• Problem statement: Output the material exactly, keeping every line intact.

(Source records begins)

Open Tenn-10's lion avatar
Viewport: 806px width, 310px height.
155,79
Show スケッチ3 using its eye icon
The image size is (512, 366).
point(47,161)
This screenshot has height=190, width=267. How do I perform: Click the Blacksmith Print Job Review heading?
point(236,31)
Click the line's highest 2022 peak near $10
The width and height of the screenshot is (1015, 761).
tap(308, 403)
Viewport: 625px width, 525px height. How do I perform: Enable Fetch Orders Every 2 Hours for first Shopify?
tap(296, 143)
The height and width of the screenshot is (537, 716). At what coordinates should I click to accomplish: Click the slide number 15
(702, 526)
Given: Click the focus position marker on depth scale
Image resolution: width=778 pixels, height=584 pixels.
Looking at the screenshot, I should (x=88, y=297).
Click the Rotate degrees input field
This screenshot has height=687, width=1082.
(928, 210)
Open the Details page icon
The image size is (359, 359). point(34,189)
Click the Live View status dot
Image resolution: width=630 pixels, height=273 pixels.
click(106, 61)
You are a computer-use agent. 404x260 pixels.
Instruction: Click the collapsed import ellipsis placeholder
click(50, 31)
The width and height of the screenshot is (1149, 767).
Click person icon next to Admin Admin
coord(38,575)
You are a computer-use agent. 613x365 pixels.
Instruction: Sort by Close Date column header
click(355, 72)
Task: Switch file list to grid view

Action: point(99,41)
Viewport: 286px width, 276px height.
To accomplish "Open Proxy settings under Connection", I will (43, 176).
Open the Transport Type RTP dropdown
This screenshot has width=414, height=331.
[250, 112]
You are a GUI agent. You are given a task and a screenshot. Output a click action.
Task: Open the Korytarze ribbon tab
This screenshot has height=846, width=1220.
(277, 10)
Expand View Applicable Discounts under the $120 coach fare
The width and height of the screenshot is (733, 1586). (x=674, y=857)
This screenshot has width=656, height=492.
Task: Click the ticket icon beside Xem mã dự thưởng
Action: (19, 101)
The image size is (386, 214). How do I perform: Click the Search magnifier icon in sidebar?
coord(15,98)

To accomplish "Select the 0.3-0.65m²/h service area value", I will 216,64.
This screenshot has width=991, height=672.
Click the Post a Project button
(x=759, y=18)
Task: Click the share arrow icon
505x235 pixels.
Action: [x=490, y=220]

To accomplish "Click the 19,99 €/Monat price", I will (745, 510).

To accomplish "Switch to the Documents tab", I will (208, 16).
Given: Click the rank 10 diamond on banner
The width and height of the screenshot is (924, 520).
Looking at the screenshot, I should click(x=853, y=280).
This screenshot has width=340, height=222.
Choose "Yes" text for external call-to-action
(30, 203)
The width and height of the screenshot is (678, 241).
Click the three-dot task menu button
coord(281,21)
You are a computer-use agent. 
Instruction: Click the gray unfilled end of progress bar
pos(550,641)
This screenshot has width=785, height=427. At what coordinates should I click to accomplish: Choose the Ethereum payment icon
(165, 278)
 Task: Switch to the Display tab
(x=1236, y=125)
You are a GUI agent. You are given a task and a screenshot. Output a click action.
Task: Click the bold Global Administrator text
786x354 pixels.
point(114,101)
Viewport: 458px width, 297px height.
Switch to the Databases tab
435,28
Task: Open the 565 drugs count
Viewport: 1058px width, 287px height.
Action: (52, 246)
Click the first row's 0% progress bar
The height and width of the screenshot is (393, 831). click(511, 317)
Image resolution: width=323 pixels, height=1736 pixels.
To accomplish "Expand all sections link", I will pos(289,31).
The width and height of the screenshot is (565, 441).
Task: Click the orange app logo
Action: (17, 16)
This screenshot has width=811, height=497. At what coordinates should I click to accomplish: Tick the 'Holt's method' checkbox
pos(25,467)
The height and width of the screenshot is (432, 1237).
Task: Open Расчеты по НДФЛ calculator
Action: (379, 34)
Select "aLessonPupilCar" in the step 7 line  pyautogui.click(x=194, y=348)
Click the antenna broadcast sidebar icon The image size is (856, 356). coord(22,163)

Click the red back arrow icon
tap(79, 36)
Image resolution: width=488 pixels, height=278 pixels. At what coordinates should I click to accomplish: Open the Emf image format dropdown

(Source records ends)

• Worked solution:
Open Tenn-10's lion avatar
Viewport: 806px width, 310px height.
155,79
Show スケッチ3 using its eye icon
The image size is (512, 366).
point(47,161)
This screenshot has height=190, width=267. How do I perform: Click the Blacksmith Print Job Review heading?
point(236,31)
Click the line's highest 2022 peak near $10
The width and height of the screenshot is (1015, 761).
tap(308, 403)
Viewport: 625px width, 525px height. How do I perform: Enable Fetch Orders Every 2 Hours for first Shopify?
tap(296, 143)
The height and width of the screenshot is (537, 716). At what coordinates should I click to accomplish: Click the slide number 15
(702, 526)
Given: Click the focus position marker on depth scale
Image resolution: width=778 pixels, height=584 pixels.
Looking at the screenshot, I should (x=88, y=297).
Click the Rotate degrees input field
This screenshot has height=687, width=1082.
(928, 210)
Open the Details page icon
The image size is (359, 359). point(34,189)
Click the Live View status dot
Image resolution: width=630 pixels, height=273 pixels.
click(106, 61)
You are a computer-use agent. 404x260 pixels.
Instruction: Click the collapsed import ellipsis placeholder
click(50, 31)
The width and height of the screenshot is (1149, 767).
Click person icon next to Admin Admin
coord(38,575)
You are a computer-use agent. 613x365 pixels.
Instruction: Sort by Close Date column header
click(355, 72)
Task: Switch file list to grid view

Action: point(99,41)
Viewport: 286px width, 276px height.
To accomplish "Open Proxy settings under Connection", I will (43, 176).
Open the Transport Type RTP dropdown
This screenshot has width=414, height=331.
[250, 112]
You are a GUI agent. You are given a task and a screenshot. Output a click action.
Task: Open the Korytarze ribbon tab
This screenshot has height=846, width=1220.
(277, 10)
Expand View Applicable Discounts under the $120 coach fare
The width and height of the screenshot is (733, 1586). (x=674, y=857)
This screenshot has width=656, height=492.
Task: Click the ticket icon beside Xem mã dự thưởng
Action: (19, 101)
The image size is (386, 214). How do I perform: Click the Search magnifier icon in sidebar?
coord(15,98)

To accomplish "Select the 0.3-0.65m²/h service area value", I will 216,64.
This screenshot has width=991, height=672.
Click the Post a Project button
(x=759, y=18)
Task: Click the share arrow icon
505x235 pixels.
Action: [x=490, y=220]

To accomplish "Click the 19,99 €/Monat price", I will (745, 510).

To accomplish "Switch to the Documents tab", I will (208, 16).
Given: Click the rank 10 diamond on banner
The width and height of the screenshot is (924, 520).
Looking at the screenshot, I should click(x=853, y=280).
This screenshot has width=340, height=222.
Choose "Yes" text for external call-to-action
(30, 203)
The width and height of the screenshot is (678, 241).
Click the three-dot task menu button
coord(281,21)
You are a computer-use agent. 
Instruction: Click the gray unfilled end of progress bar
pos(550,641)
This screenshot has width=785, height=427. At what coordinates should I click to accomplish: Choose the Ethereum payment icon
(165, 278)
 Task: Switch to the Display tab
(x=1236, y=125)
You are a GUI agent. You are given a task and a screenshot. Output a click action.
Task: Click the bold Global Administrator text
786x354 pixels.
point(114,101)
Viewport: 458px width, 297px height.
Switch to the Databases tab
435,28
Task: Open the 565 drugs count
Viewport: 1058px width, 287px height.
Action: (52, 246)
Click the first row's 0% progress bar
The height and width of the screenshot is (393, 831). click(511, 317)
Image resolution: width=323 pixels, height=1736 pixels.
To accomplish "Expand all sections link", I will pos(289,31).
The width and height of the screenshot is (565, 441).
Task: Click the orange app logo
Action: (17, 16)
This screenshot has width=811, height=497. At what coordinates should I click to accomplish: Tick the 'Holt's method' checkbox
pos(25,467)
The height and width of the screenshot is (432, 1237).
Task: Open Расчеты по НДФЛ calculator
Action: (379, 34)
Select "aLessonPupilCar" in the step 7 line  pyautogui.click(x=194, y=348)
Click the antenna broadcast sidebar icon The image size is (856, 356). coord(22,163)

Click the red back arrow icon
tap(79, 36)
Image resolution: width=488 pixels, height=278 pixels. At what coordinates should I click to accomplish: Open the Emf image format dropdown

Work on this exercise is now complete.